One of the areas of research that has always fascinated me is searching and linguistics - specifically machine comprehension of human questions. The current level of technology in this field is both very advanced (i.e. Google) and yet at the same time it can be very limited (machines do not really understand the question - it's all algorithms, patterns and the like). In Clearspace we've updated our search code to try and take advantage of as much of the available search technology as we had time to incorporate.

 

As is true with all our products our core search technology is based upon the excellent Lucene search library which we updated to the latest release to gain some new features and benefits, as well as the usual set of bug fixes.

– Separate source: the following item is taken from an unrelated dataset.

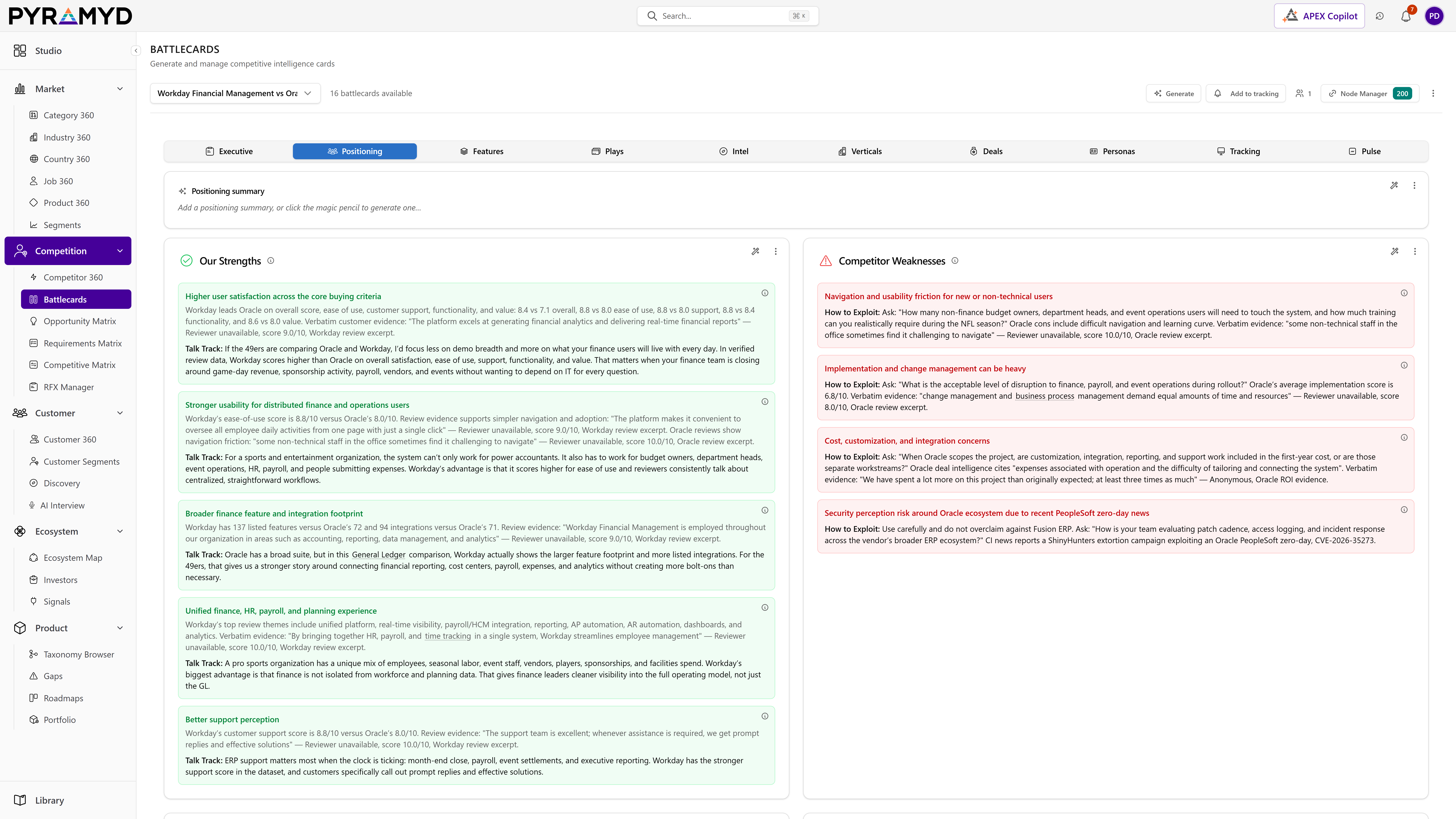Image resolution: width=1456 pixels, height=819 pixels.
Task: Switch to the Features tab
Action: pyautogui.click(x=482, y=151)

New in Clearspace however is a completely redesigned API around Lucene which provides some clear benefits to what we had available previously. I'd like to highlight a few features that we've added that I think are noteworthy.

 

Combined search API This means that you can search blog posts, forum messages and wiki documents at once in the same call to the API (or any combination of those). While this may not seem all that much of an improvement it is in fact quite an improvement over how searching was accomplished in the Integrated Server product (our only other product that had multiple content types to search over). When you execute a general search in the Integrated Server you are in fact executing multiple searches at the same time over two separate Lucene indexes - one for kb content, one for forum content. This approach has consequences on performance and flexibility on how search results could be displayed. With the new approach it's faster and provides the ability  to simply execute a search and display the results irregardless of the content type of the result.

 

[Lucene|http://jivesoftware.com/blog/wp-content/uploads/2007/01/search.png]

 

Find Similar searches We've built into the new API the ability to query on any blog post, message or document to find other content in the system that is similar to the source content object. This is a feature that we've taken full advantage of in many places in the UI to display 'More Like This' type links, helping to automatically link content together.

 

 

Pluggability While we do our best to make the searching that is built into Clearspace the best that we can make it we understand that corporations often have existing search implementions that they will want use. Thus we've adopted two approaches that we feel will cover most requirements in this regard. The first is that searching is webservice enabled which allows corporations to easily search Clearspace content from external applications. The second is that the whole core implementation of search in Clearspace is completely pluggable so that if you had a Google search appliance it's quite possible (with some coding of course) to replace the built-in Lucene implementation with one which hooks into your Google appliance.

 

Distributed searching The search implementation in Clearspace has been written in such a way that we'll be able in the future to allow customers to setup the search system in such a way that they can define a seperate server (or servers) that will be delegated solely to searching. Or, if they do not want to do that they'll have the ability to have search queries be executed in the normal cluster by the server that happens to be the least busy at the moment. While I had only a hand in this work (most credit from this must go to Gaston Dombiak who is probably best known for his work on the Wildfire XMPP server) I think this feature is perhaps one of the technically interesting features we've added. Unfortunately, given time constraints distributed searching will not make it into the initial release of Clearspace - look forward to word of it in future releases.

 

We have a lot of ideas for future improvements we can make to searching in Clearspace - hopefully I'll be able to find the time to blog about some of those in the future!